Was das mit Beethovens Missa solemnis zu tun hat? Auch dieses Werk war mit dem Unverständnis des Publikums konfrontiert. Nach der jüngsten Aufführung durch das Orchestre des Champs-Élysées sowie das Collegium Vocale Gent unter der Leitung von Philippe Herreweghe wurden Stimmen laut, die Wiedergabe sei zu laut und zu unklar gewesen.

Beklemmende Frage und Jubel als Frage

In wenigen Zeilen lässt sich das Verhältnis der Interpretation zur Komposition kaum umreißen. Der äußerst homogene Klang sowohl von Chor als auch Orchester (auch die nahtlose Integration der vier großartigen Gesangssolisten) führte in den dichten Passagen zwangsläufig zu weniger Transparenz als bei einer Bach-Passion.
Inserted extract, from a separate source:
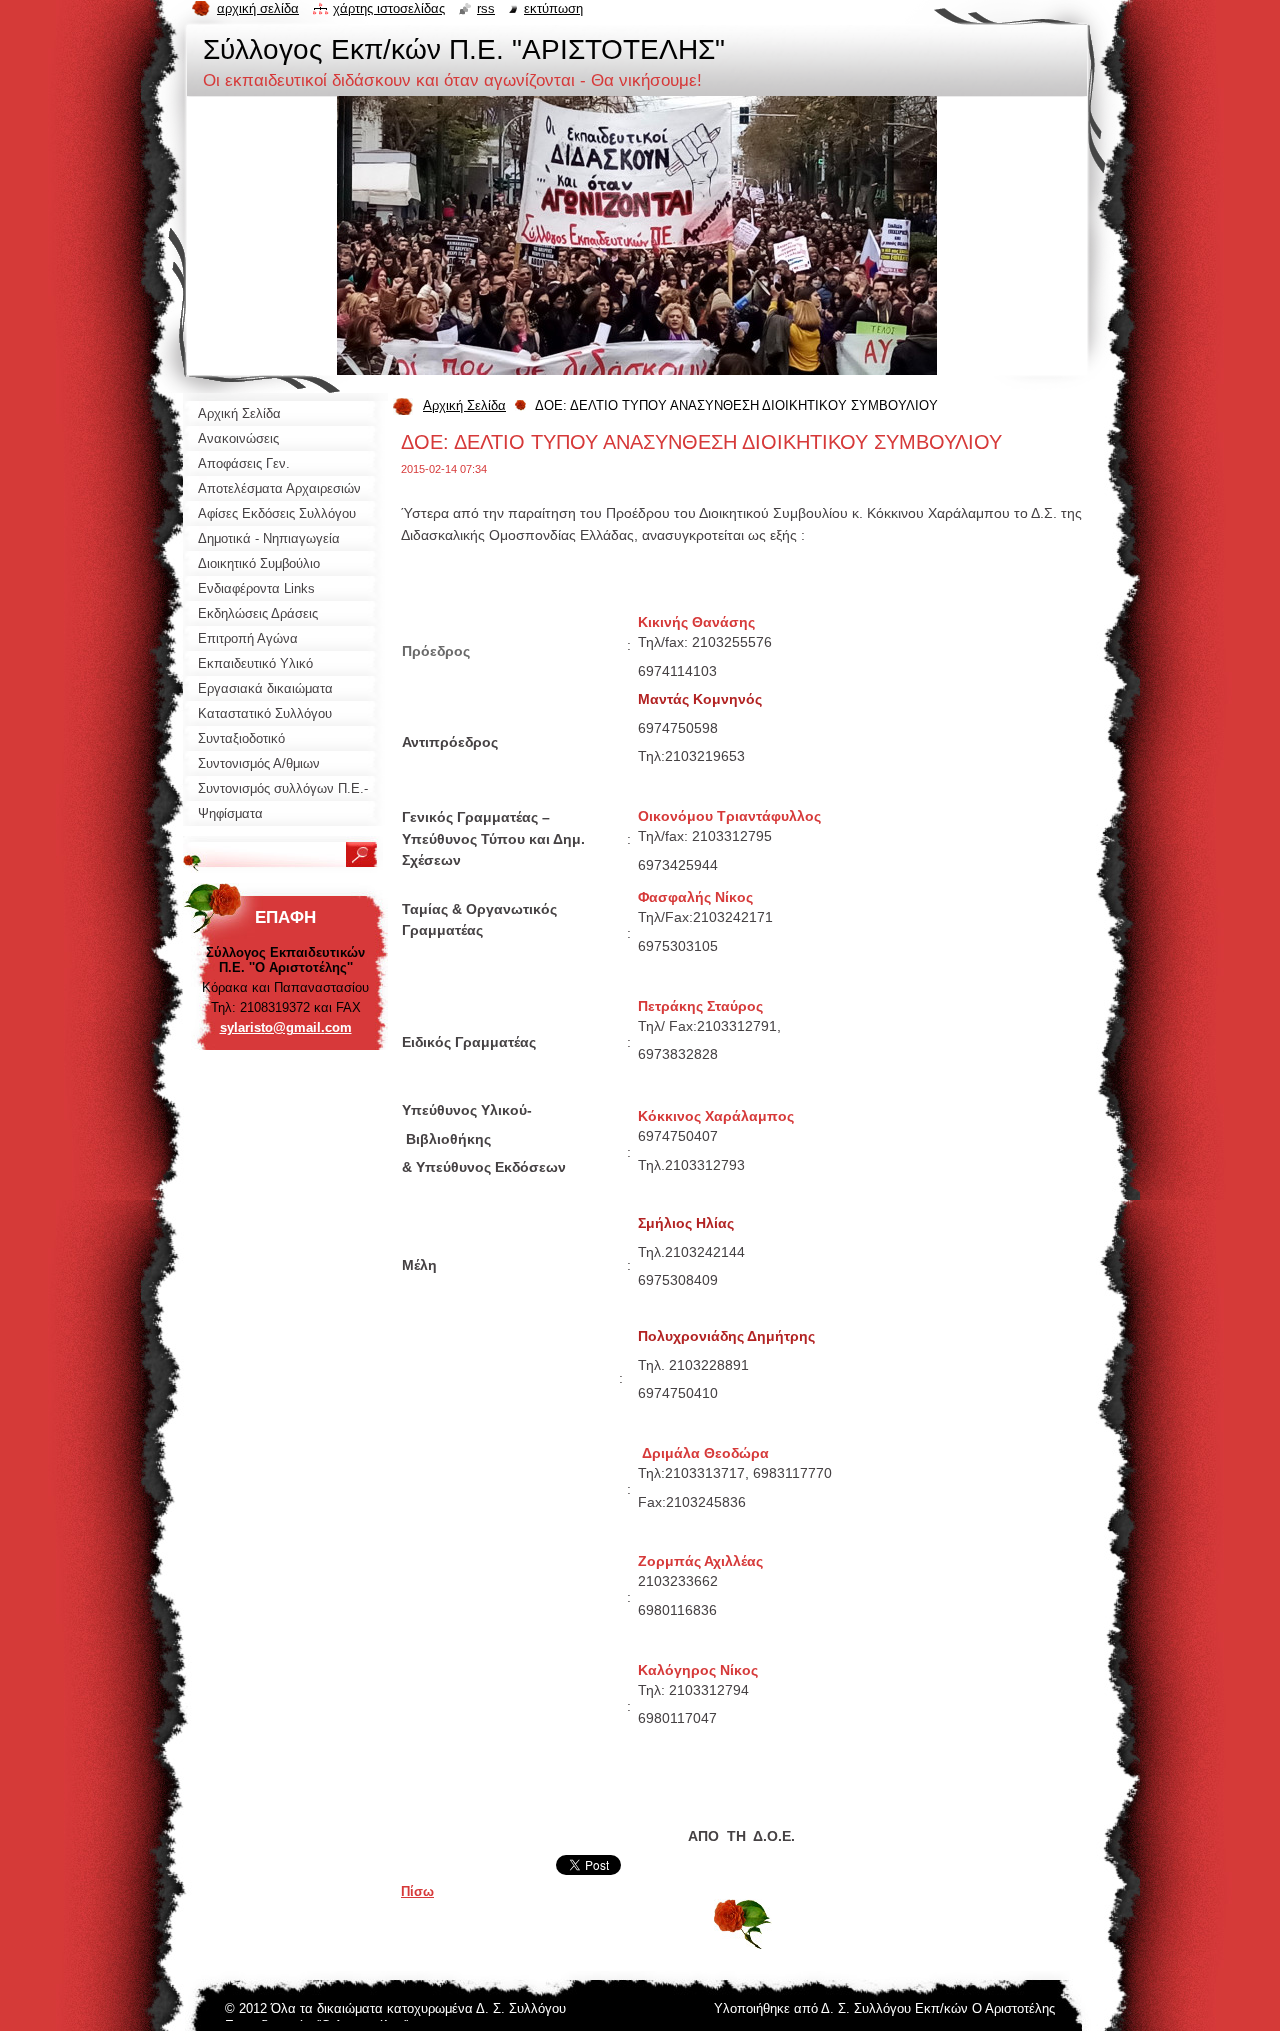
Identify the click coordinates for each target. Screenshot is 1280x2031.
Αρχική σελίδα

Das Stück klang dadurch dunkler als gewohnt, wie eine beklemmende Klage, wie ein – aktueller – Ruf nach Frieden.

Grandios die rhetorisch "sprechenden" Instrumente, die die Stimmen nachahmten – etwa die Pauke, die vor dem Schlussjubel derart zweifelnd klang, dass noch dieser wie eine offene Frage klang. (Daniel Ender, 12.12.2022)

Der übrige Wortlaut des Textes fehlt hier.